As shown in Figure 12, the specific thrust of both large- and small-scale engines increases with the increase in equivalence ratio. It is obvious that with the increase in injected fuel flowrate, the detonation wave velocity and the combustion chamber pressure increase, resulting in an increase in thrust. However, for the detonation engine with the same two counter-detonation waves system, the specific thrust performance of the large-scale engine is lower than that of the small-scale engine. Due to the limited effective thrust region generated by the detonation wave, for the large-scale engine, the detonation thrust region accounts for less annular area of the combustion chamber, and the airflow in more areas does not produce effective detonation thrust. In addition, due to the limitation of kerosene activity, when the mass flow flux is the same, although more injection recovery time promotes the detonation wave velocity and intensity, the thrust benefit still cannot compensate for the loss caused by the size amplification effect. Furthermore, as previously analyzed, the uneven distribution of the detonation wave along the circumferential direction (local strong detonation wave, local weak detonation wave or even deflagration) can also lead to a reduction in average specific thrust performance.

For the specific impulse, the same law is followed. With the enlargement of the engine size, the specific impulse decreases (as shown in Figure 13). It is well-known that the specific impulse is a measurement of fuel utilization, which is closely related to engine combustion performance. On the one hand, as analyzed above, too long of an injection recovery time leads to a large amount of fuel leaving the combustion chamber without complete combustion, resulting in reduced combustion efficiency. On the other hand, the uneven distribution of detonation combustion in the circumferential direction (local fuel-rich combustion or local fuel-lean combustion) is also an important reason for unsatisfactory combustion performance. Therefore, improving the uneven fuel distribution caused by large-scale effects and increasing the number and intensity of detonation waves are important aspects to be studied in the next step.

4. Conclusions

In this paper, the liquid kerosene was selected as fuel and the 500–520 K preheated air with 23% oxygen mass fraction was the oxidizer. The experimental tests of a 500 mm-diameter rotating detonation engine and a 220 mm-diameter rotating detonation engine were carried out to study the propagation characteristics of a liquid kerosene rotating detonation wave under different size engines.

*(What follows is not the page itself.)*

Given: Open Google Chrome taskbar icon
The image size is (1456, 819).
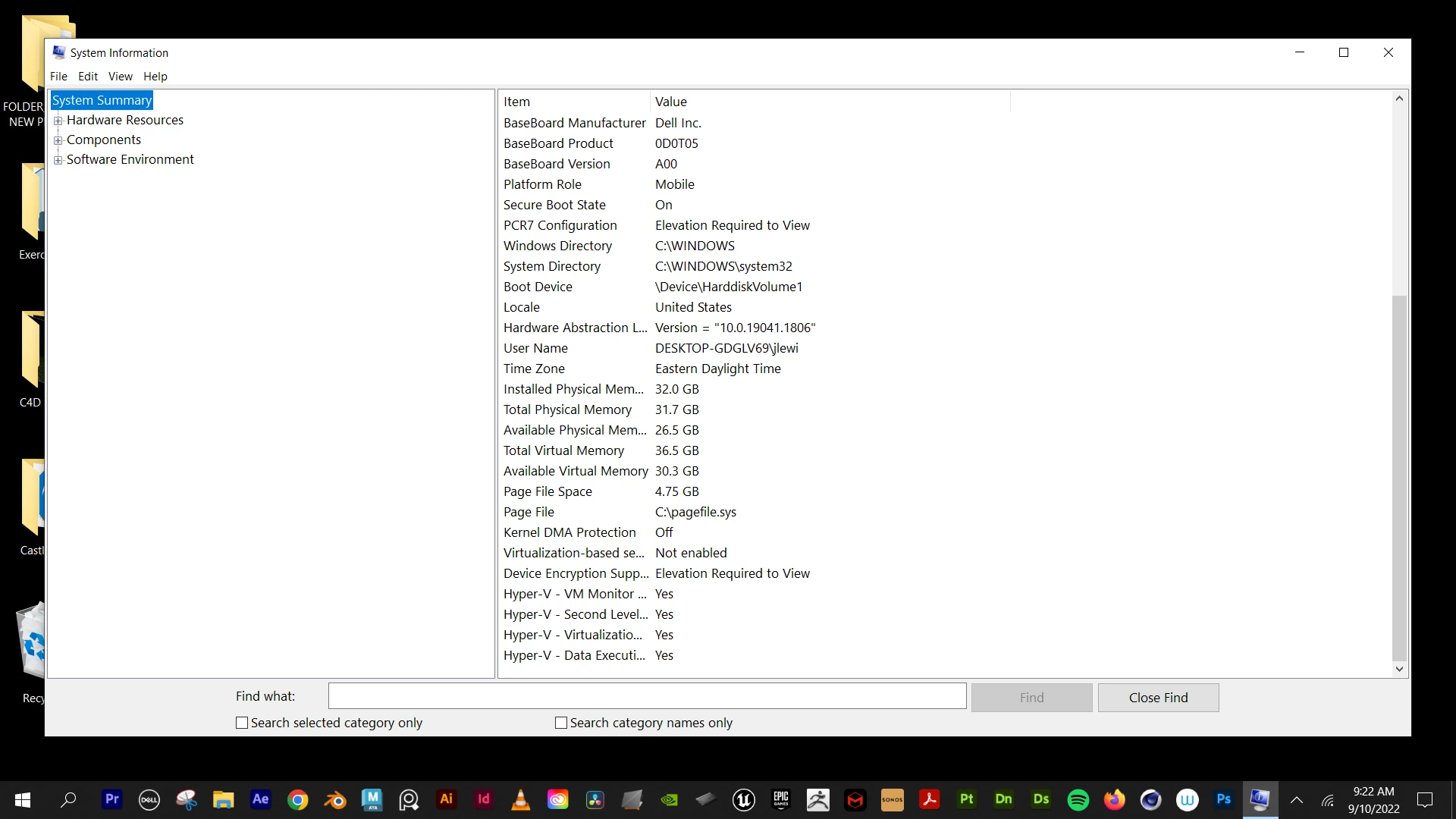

The results are concluded as follows:

(1)

In the large-scale RDE, the uneven detonation combustion along the annular combustor was discovered. Due to the uneven distribution of fuel supply pressure, there is a strong detonation wave and a weak detonation wave propagating in opposite direction, while in the small-scale RDE, there are two strong counter detonation waves with almost the same intensity.

(2)

Higher detonation wave velocity can be obtained in the large-scale RDE compared with that in small-scale RDE due to the longer reactant injection recovery time. However, the larger RDE usually has a smaller detonation range of equivalence ratio. Especially in the fuel-rich equivalence ratio, there often exists transition from detonation combustion to deflagration combustion.

(3)

Due to the limited effective thrust region generated by the detonation wave, a small-scale engine often has a higher specific thrust performance and higher specific impulse performance in the same two counter detonation waves system.

In view of fact that this paper does not achieve strong kerosene detonation wave compared to their ideal CJ velocities in both size RDEs, it is necessary to further improve the fuel–oxidant mixing strategy and combustor structure to promote the application of RDE fueled by kerosene.